◆ **DOCUMENT EXCERPT**:
————————

The chuck 250 may include a mesh 249 coupled to a high voltage DC supply 248 so that the mesh 249 may carry a DC bias potential to implement the electrostatic clamping of the substrate 202. The chuck 250 may be coupled to a first RF power source and in one such embodiment, so that both the DC voltage offset and the RF voltage potentials are coupled across a thin dielectric layer on the top surface of the chuck 250. In the illustrative embodiment, the first RF power source may include a first and second RF generator 252, 253. The RF generators 252, 253 may operate at any industrial frequency known in the art, however in the exemplary embodiment the RF generator 252 may operate at 13.56 MHz to induce a bias, which may provide advantageous ion directionality. Where a second RF generator 253 is also provided, the exemplary frequency may be 60 MHz.

————————

◆ **INFORMATION SUPPLIED**:

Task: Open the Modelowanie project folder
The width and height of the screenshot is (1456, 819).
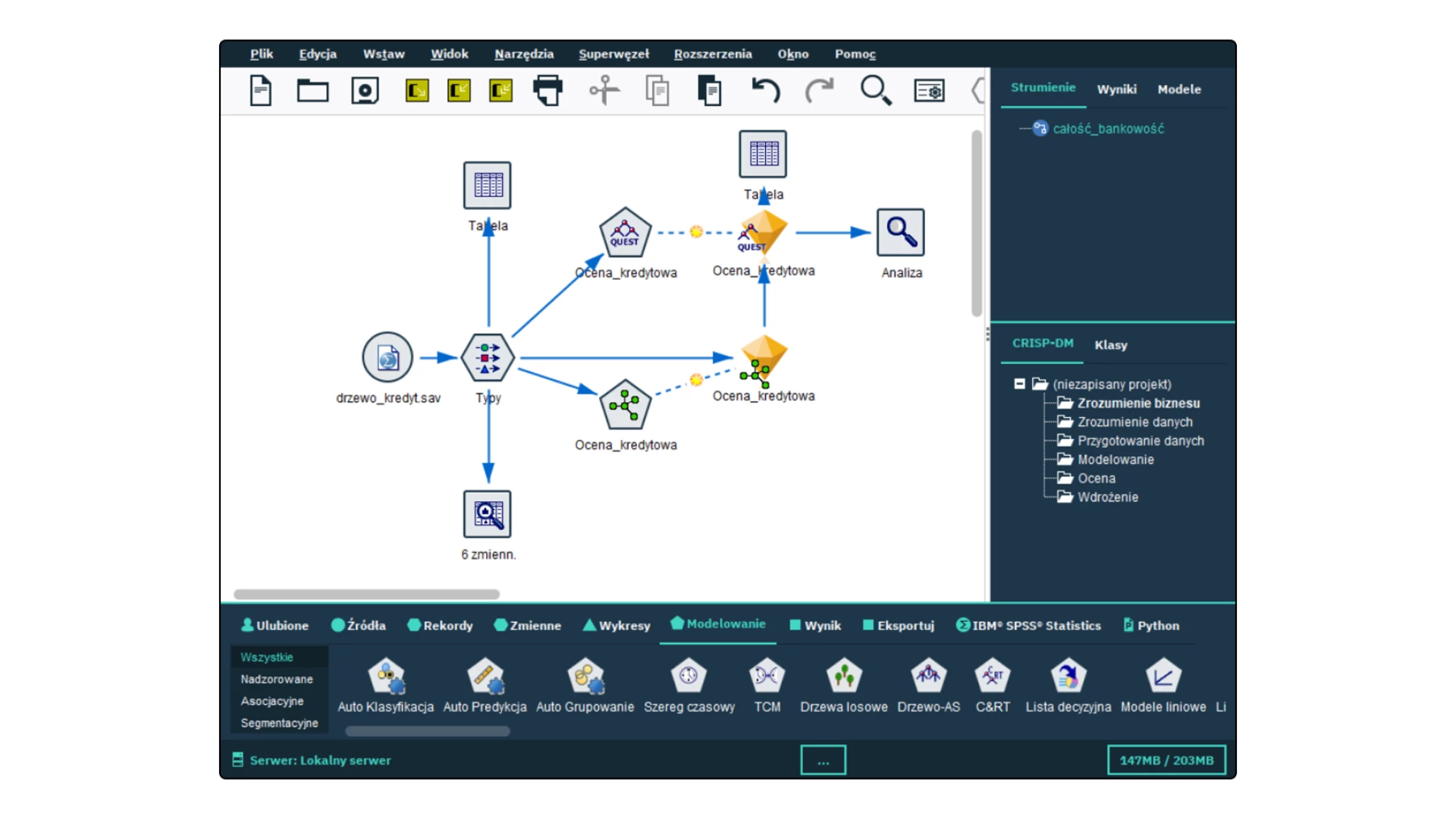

————————

◆ **TO DO**:
1 - In the chuck description, at what frequency may RF generator 252 operate in the exemplary embodiment?
2 - Continue the chuck description past its final sentence, keeping the same technical voice.

◆ **ANSWERS IN ORDER**:
1 - 13.56 MHz

2 -
With the chuck 250 to be RF powered, an RF return path may be provided by a first showerhead 225. The first showerhead 225 may be disposed above the chuck to distribute a first feed gas into a first chamber region 284 defined by the first showerhead 225 and the chamber wall 240. As such, the chuck 250 and the first showerhead 225 form a first RF coupled electrode pair to capacitively energize a first plasma 270 of a first feed gas within a first chamber region 284. A DC plasma bias, or RF bias, resulting from capacitive coupling of the RF powered chuck may generate an ion flux from the first plasma 270 to the substrate 202, e.g., Ar ions where the first feed gas is Ar, to provide an ion milling plasma. The first showerhead 225 may be grounded or alternately coupled to an RF source 228 having one or more generators operable at a variety of frequencies including, e.g., 40 MHz or 60 MH. In the illustrated embodiment the first showerhead 225 may be selectably coupled to ground or the RF source 228 through the relay 227 which may be automatically controlled during the etch process, for example by a controller (not shown).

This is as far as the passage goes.